- Born: 10 July 1991 (age 35) Beirut, Lebanon
- Height: 1.75 m (5 ft 9 in)
- Beauty pageant titleholder
- Title: Miss Lebanon 2013
- Hair color: Brown
- Eye color: Hazel
- Major competition(s): Miss Lebanon 2013 (Winner) Miss Universe 2013 (Unplaced) Miss World 2013 (Unplaced)

= Karen Ghrawi =

Lebanese beauty pageant titleholder and interior designer

Karen Ghrawi (كارين غراوي; born 10 July 1991) is a Lebanese beauty pageant titleholder and interior designer who was crowned Miss Lebanon 2013. She represented Lebanon at the Miss Universe 2013 in Russia/Moscow and Miss World 2013 in Indonesia/Bali pageants.

==Early life==
Her hobbies include swimming, cooking and traveling.
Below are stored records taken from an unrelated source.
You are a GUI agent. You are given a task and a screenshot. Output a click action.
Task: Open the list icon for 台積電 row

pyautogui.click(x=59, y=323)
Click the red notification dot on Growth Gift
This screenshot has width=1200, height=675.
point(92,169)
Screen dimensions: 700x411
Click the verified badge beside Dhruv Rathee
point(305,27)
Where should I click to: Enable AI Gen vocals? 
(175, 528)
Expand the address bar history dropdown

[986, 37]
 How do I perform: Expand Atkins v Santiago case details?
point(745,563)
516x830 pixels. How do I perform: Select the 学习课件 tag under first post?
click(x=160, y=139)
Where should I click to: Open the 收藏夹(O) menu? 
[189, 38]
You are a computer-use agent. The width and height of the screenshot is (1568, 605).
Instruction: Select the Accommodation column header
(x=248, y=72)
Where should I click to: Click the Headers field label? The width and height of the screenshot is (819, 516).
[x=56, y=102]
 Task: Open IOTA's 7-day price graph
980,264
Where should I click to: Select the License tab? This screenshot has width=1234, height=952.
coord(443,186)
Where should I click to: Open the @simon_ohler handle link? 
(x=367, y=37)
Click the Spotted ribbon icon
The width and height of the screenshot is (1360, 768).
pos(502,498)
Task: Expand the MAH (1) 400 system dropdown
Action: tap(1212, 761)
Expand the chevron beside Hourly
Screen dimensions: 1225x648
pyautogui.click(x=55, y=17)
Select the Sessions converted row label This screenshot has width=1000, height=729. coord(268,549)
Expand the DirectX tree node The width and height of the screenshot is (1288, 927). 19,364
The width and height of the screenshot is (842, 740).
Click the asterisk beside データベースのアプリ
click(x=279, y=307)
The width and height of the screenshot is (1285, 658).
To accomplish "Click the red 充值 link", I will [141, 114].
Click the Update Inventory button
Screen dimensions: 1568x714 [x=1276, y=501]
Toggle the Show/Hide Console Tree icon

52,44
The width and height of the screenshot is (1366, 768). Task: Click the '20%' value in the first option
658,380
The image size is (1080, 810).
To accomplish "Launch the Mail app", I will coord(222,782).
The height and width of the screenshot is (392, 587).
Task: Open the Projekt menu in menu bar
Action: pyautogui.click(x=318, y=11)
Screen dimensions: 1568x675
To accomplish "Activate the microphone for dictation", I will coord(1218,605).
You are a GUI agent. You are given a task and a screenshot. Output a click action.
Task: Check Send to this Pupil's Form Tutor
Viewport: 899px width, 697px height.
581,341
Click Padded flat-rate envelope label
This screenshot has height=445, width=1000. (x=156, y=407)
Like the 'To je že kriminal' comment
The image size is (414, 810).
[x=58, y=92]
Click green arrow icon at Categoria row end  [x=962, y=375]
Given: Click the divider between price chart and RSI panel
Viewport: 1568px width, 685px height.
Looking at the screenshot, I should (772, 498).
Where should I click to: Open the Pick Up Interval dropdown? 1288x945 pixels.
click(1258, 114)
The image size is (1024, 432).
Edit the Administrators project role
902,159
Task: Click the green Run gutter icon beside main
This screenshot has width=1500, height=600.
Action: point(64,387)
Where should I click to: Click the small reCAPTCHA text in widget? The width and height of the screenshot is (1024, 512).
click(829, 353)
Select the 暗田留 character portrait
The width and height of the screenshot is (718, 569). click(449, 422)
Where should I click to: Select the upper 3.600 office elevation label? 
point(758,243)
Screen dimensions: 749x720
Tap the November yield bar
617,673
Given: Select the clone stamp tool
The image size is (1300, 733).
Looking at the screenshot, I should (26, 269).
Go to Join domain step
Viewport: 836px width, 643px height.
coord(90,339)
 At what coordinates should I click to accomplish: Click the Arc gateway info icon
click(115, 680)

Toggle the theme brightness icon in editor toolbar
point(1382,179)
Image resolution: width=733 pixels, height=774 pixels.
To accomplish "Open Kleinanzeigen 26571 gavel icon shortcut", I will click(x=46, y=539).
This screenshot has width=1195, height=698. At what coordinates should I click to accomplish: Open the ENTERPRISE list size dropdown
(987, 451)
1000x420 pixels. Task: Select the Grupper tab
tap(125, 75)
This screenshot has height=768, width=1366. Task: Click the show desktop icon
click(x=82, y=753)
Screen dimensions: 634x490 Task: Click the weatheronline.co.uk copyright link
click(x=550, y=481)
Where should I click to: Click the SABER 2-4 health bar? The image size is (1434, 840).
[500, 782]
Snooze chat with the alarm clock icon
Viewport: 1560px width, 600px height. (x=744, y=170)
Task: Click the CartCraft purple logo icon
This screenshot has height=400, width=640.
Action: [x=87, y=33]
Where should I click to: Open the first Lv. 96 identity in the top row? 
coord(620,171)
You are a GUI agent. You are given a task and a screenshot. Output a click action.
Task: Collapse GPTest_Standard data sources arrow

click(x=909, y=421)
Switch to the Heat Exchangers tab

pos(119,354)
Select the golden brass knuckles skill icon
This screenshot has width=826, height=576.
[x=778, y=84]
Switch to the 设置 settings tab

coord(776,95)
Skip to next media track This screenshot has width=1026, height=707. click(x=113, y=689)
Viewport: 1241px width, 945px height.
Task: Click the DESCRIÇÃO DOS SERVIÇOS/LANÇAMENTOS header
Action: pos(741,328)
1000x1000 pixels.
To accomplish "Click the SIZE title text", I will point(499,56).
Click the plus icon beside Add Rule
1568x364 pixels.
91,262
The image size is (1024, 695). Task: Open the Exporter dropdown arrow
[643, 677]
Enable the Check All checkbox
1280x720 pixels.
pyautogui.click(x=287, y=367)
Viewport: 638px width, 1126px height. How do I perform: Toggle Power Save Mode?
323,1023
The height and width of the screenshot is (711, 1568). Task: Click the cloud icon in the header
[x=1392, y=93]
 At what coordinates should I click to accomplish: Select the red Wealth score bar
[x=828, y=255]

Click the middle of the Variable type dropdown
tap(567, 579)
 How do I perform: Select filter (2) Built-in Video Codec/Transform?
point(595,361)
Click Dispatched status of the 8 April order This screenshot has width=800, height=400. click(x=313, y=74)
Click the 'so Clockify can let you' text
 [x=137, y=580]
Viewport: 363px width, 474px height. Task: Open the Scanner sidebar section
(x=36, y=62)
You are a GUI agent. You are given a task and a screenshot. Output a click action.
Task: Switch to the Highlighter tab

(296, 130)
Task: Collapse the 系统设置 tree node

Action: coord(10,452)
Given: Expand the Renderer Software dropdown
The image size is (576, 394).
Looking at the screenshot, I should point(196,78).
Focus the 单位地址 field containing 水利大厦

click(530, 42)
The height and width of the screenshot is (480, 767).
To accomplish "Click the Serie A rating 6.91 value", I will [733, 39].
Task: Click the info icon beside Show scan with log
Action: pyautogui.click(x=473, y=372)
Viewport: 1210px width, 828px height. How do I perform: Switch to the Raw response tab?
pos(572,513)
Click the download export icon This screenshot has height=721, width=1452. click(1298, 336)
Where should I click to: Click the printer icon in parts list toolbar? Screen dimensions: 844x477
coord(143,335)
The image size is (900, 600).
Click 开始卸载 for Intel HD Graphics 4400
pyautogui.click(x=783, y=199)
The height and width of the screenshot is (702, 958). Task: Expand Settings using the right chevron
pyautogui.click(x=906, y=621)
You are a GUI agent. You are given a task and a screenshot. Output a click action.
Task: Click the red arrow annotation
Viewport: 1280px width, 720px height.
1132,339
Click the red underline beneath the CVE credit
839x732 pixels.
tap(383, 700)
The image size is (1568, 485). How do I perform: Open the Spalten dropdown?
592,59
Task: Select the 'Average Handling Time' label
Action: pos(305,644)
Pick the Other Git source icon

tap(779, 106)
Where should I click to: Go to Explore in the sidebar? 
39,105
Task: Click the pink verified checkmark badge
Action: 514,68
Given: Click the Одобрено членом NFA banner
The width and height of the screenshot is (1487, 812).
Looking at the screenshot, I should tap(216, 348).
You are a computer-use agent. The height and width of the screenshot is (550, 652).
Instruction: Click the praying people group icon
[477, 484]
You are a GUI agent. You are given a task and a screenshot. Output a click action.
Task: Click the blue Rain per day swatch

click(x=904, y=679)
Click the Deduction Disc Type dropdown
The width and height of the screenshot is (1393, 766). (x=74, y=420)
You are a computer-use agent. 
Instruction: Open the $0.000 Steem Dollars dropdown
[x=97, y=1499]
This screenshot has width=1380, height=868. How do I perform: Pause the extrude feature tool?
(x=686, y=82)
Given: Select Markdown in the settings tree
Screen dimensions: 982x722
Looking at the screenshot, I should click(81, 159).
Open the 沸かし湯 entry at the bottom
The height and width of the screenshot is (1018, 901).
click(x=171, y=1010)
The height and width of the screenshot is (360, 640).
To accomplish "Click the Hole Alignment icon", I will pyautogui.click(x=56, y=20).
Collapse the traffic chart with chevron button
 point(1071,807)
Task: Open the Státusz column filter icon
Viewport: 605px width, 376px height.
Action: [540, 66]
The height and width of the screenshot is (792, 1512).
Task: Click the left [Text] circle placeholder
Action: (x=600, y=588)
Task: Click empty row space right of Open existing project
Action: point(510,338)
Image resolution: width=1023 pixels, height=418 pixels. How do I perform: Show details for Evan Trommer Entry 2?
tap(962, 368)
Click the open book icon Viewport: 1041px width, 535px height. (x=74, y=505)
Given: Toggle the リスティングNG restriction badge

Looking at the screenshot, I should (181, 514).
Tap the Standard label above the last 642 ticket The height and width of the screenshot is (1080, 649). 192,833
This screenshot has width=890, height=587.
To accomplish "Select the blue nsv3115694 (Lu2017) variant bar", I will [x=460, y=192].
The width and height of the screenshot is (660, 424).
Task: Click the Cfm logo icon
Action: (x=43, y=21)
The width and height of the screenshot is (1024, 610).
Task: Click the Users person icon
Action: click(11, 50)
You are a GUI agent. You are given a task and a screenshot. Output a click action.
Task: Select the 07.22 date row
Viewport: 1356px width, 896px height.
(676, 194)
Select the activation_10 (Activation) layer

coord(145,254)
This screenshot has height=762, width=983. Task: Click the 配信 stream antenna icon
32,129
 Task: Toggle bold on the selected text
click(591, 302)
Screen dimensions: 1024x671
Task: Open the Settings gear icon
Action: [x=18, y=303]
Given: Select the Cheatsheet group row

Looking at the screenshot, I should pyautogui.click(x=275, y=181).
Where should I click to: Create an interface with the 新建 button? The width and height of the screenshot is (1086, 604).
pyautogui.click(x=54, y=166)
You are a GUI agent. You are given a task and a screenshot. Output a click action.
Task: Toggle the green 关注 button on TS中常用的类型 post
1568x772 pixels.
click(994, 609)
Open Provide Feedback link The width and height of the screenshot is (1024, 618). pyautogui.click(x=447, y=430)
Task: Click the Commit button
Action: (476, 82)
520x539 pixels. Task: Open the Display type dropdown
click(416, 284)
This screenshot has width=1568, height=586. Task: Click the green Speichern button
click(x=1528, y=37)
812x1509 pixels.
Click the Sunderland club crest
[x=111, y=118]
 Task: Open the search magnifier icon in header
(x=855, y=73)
She had an interest in interior design.

==Miss Lebanon 2013==
Ghrawi was crowned Miss Lebanon 2013 on Sunday 1 September. The beauty pageant was hosted by journalist and TV personality Dima Sadek and aired on LBCI and LDC. She competed at Miss Universe 2013 and Miss World 2013, but was unplaced in both pageants.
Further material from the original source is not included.